Wrestling With Infinity

22 Apr 2025

Art of Approximation

There are few things in life as vexing as the unsolved.

Simplicity, complexity, randomness, spectra, fields. Standalone words which, without context, provide no motivation for deeper consideration. But what if these words held a key that would unravel even the most intractable of problems?

On May 4, 1971 Stephen Cook published a 7-page paper that revolutionized the field of computer science.

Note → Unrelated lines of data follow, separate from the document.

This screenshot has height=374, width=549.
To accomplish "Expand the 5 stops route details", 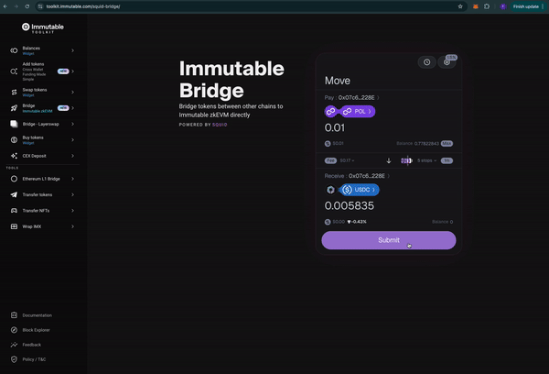I will point(426,160).
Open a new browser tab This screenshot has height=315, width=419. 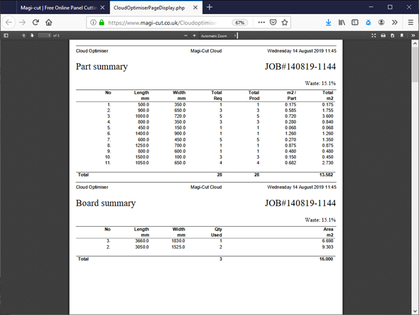(210, 7)
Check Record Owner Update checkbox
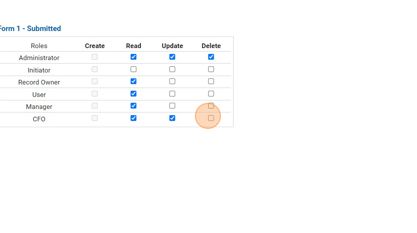 tap(172, 81)
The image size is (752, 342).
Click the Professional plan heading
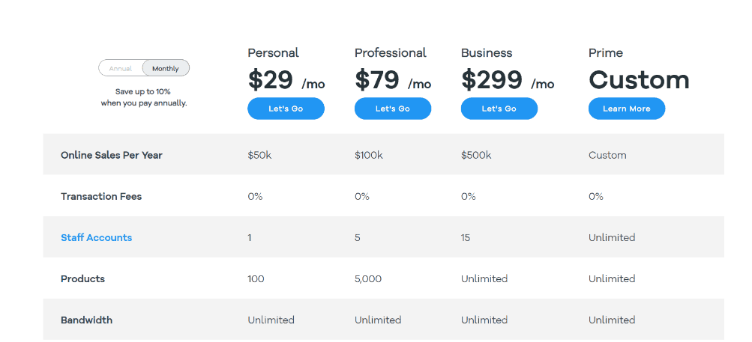[x=391, y=52]
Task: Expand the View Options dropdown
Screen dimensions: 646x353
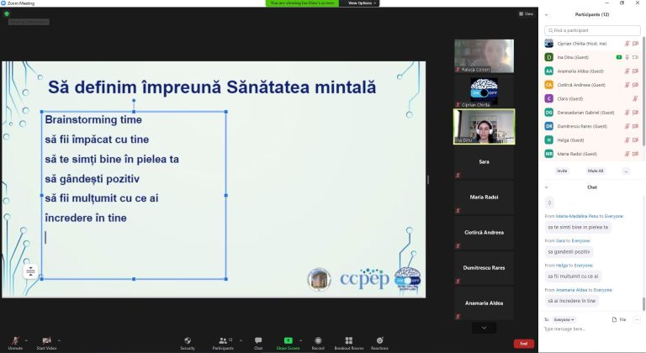Action: click(x=362, y=3)
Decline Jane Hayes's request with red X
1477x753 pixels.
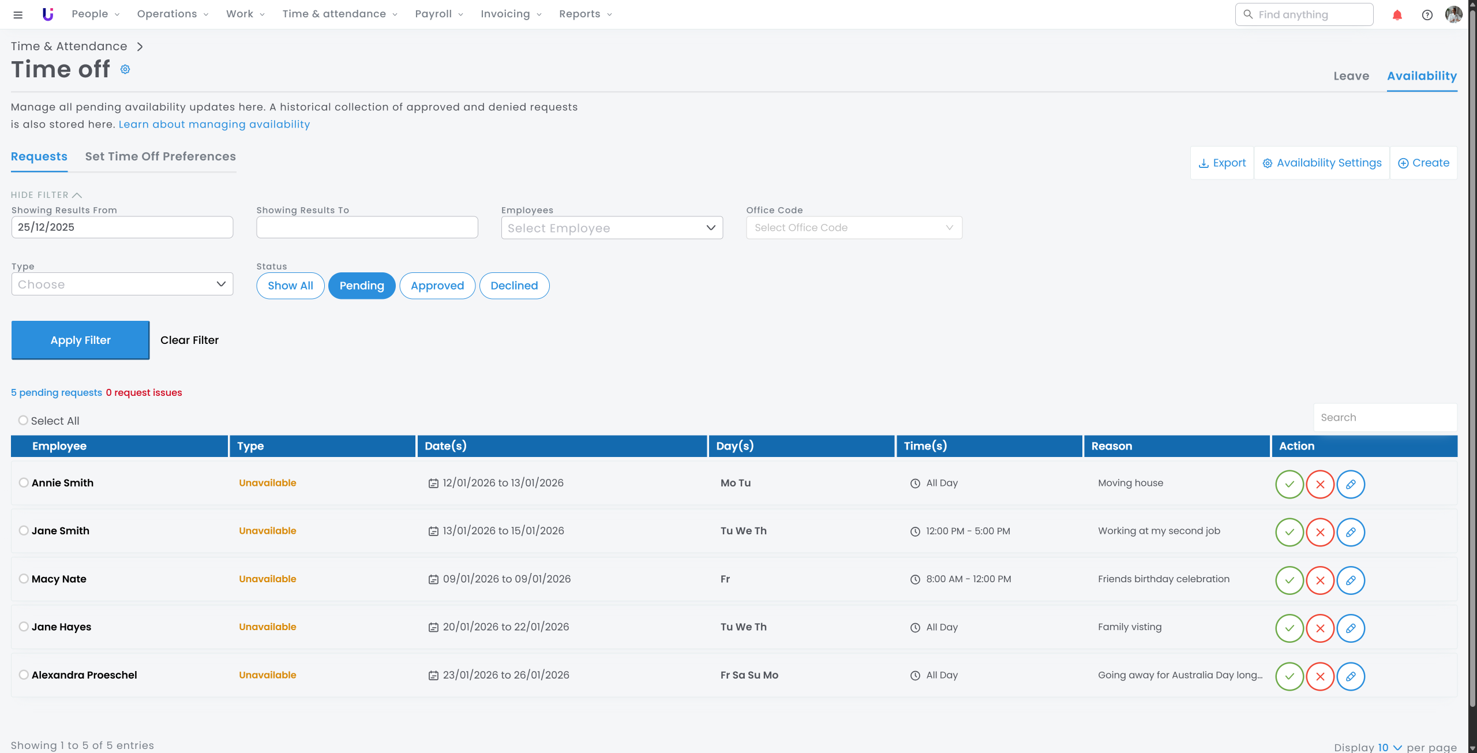coord(1319,628)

In the paper, Cook laid the foundation for complexity theory while studying the polynomial reducibility of the determination of combined logical statements called tautologies. Cook proved that the determination of 'tautologyhood' (the truthiness of a statement) was equivalently difficult to determining if one graph was isomorphic to a subgraph of a different graph. In 1973, Leonid Levin would independently formulate the problem. This problem would later become known as P ?≠ NP, and was one of seven Millenium Problems selected by the Clay Institute, each of which promised a prize of one million dollars to the author of a valid solution.

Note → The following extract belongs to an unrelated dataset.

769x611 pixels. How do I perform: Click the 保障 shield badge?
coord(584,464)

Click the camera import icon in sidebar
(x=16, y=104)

It is here we will begin to pull at the threads of the impossible.

Why P ?≠ NP? Well, if P, the set of polynomial time reducible algorithms, were equivalent to NP, the set of nondeterministic-polynomial time algorithms, then many real world optimization problems would become trivial to solve. New drugs; improved sensing technologies; and perhaps the most alarming, the nullification of many cryptographic standards. It is commonly believed that P ≠ NP. But, there have been isolated instances of problem misclassification before. In 2004, Agrawal, Kayal, and Saxena published "PRIMES is in P," demonstrating a previously believed NP problem to have a deterministic polynomial time algorithm.

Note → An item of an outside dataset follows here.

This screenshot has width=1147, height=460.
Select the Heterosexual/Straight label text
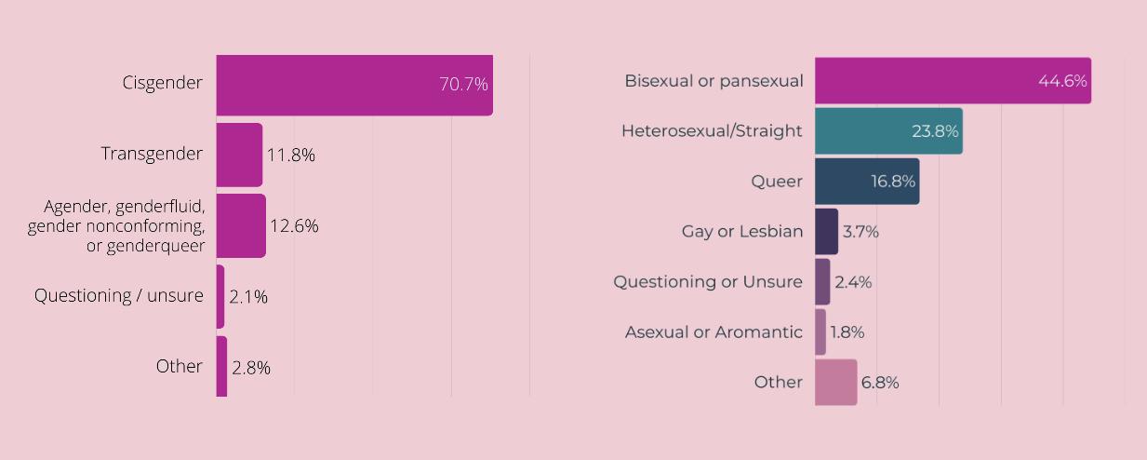[712, 131]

Practically speaking, it is not always necessary to derive a deterministic polynomial time algorithm for a problem. Often, it is entirely sufficient to use some kind of approximation technique instead. Even though you may not reach a globally optimal solution in all cases, it is usually possible to find a reasonably good solution - sometimes even with guaranteed bounds on time, memory, and error. The fields of AI and Scientific Computing exist to develop and apply such methods.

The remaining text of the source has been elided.